Access by non-sandboxed processes to sandboxed processes
Unknown processes running outside the sandbox will have the normal Partially Limited access restrictions, including prevention of most background screen-grabbing techniques. These restrictions do not include clipboard logging, web cam capture, or sound capture, so they should be able to capture sandbox information and pass it outside the sandbox. It is not clear that screen-grabbing restrictions which are background only help much when you cannot see non-sandboxed foreground Kiosk processes because the Kiosk is being displayed.
Leaks to the internet
Files in the sandbox have the same firewall restrictions and encryption rules as files running outside the sandbox. By default inbound access is not allowed, so you should be safe from hackers trying to access your sandbox. Outbound access is allowed by default for both trusted and unknown files. You may wish to tighten this. Although you cannot yet make the protection level dependent in any way on sandboxed status, you could consider raising the overall level of control as described in this FAQ here.
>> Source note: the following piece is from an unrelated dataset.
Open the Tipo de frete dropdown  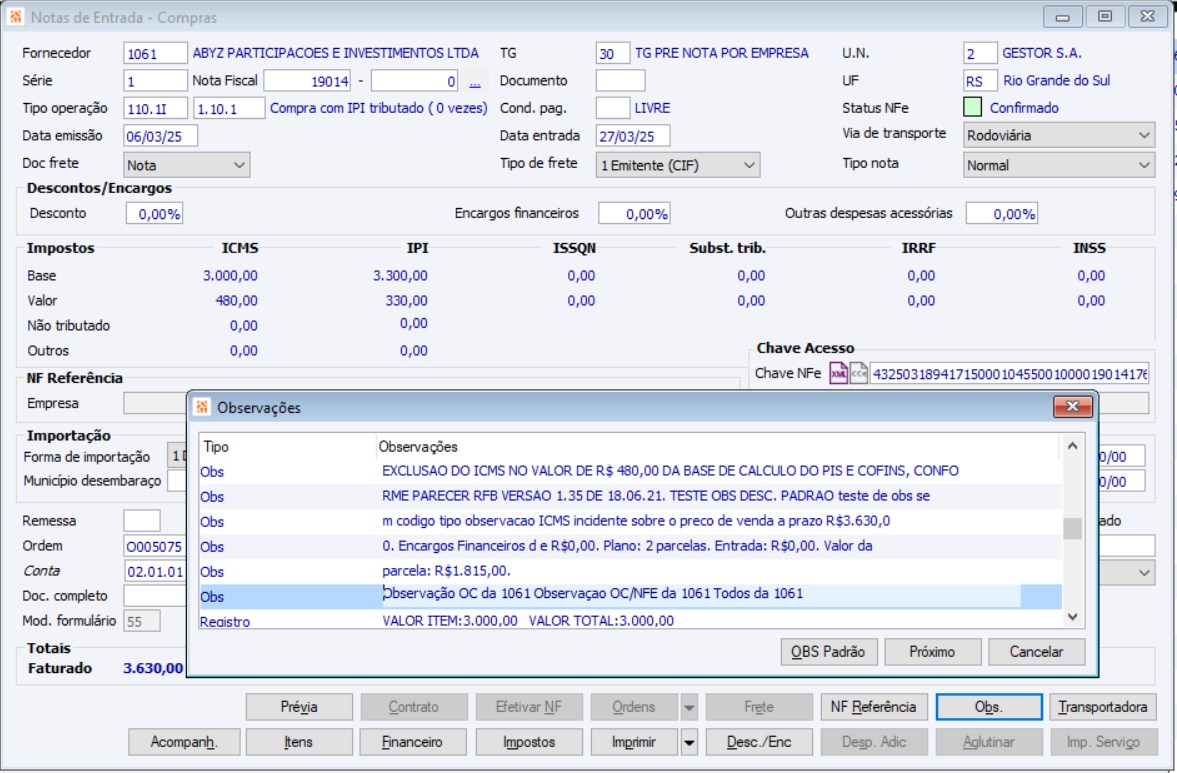(x=678, y=165)
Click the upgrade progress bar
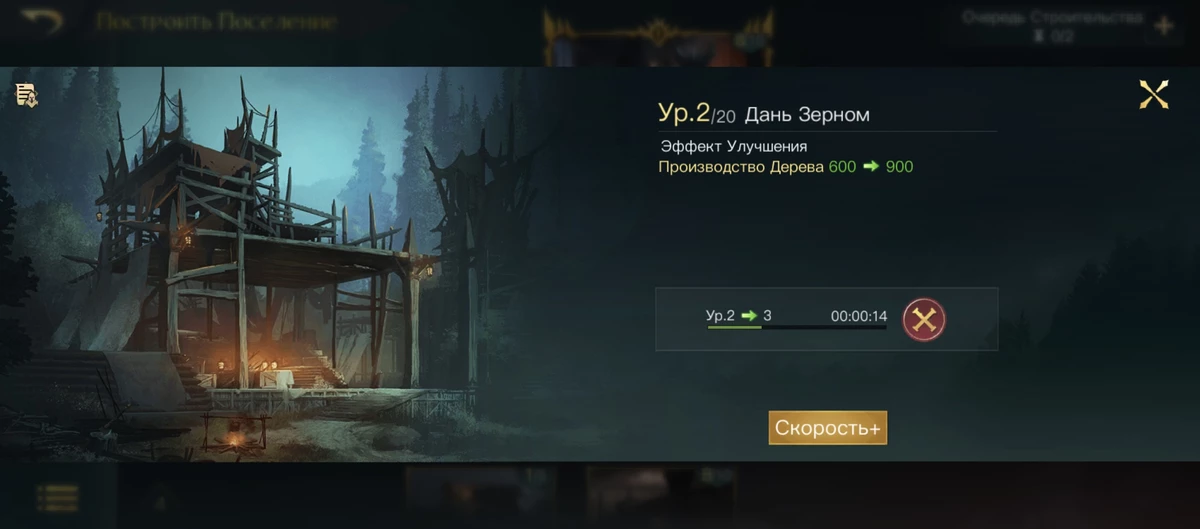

Secret access to sandbox information by sandbox processes
The risks associated with this and other security holes are increased by the ability of sandboxed processes to background keylog and clipboard log other sandboxed processes. By default - ie for processes running under the the fully virtualised policy - there are partial restrictions in place that restrict the ability of sandboxed processes to background keylog and screen-grab other sandboxed processes. There seem to be no restrictions on clipboard logging, web cam capture, or sound capture.
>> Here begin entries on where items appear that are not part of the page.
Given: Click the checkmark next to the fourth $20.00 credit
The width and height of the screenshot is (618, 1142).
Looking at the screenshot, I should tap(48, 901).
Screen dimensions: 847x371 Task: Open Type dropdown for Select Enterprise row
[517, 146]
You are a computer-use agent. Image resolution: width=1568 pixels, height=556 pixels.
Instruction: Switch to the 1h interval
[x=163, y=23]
User access to the sandbox and the real desktop
If you have data or systems you want to protect in a sandbox, user access from the real desktop can be restricted using CIS and/or Kiosk passwords. If you have data or systems you want to protect in the real environment, user access from the Kiosk can be restricted using a Kiosk exit password. Password implementation is rather flaky and easily bypassed at present, so while it may deter, it won’t withstand a determined attack.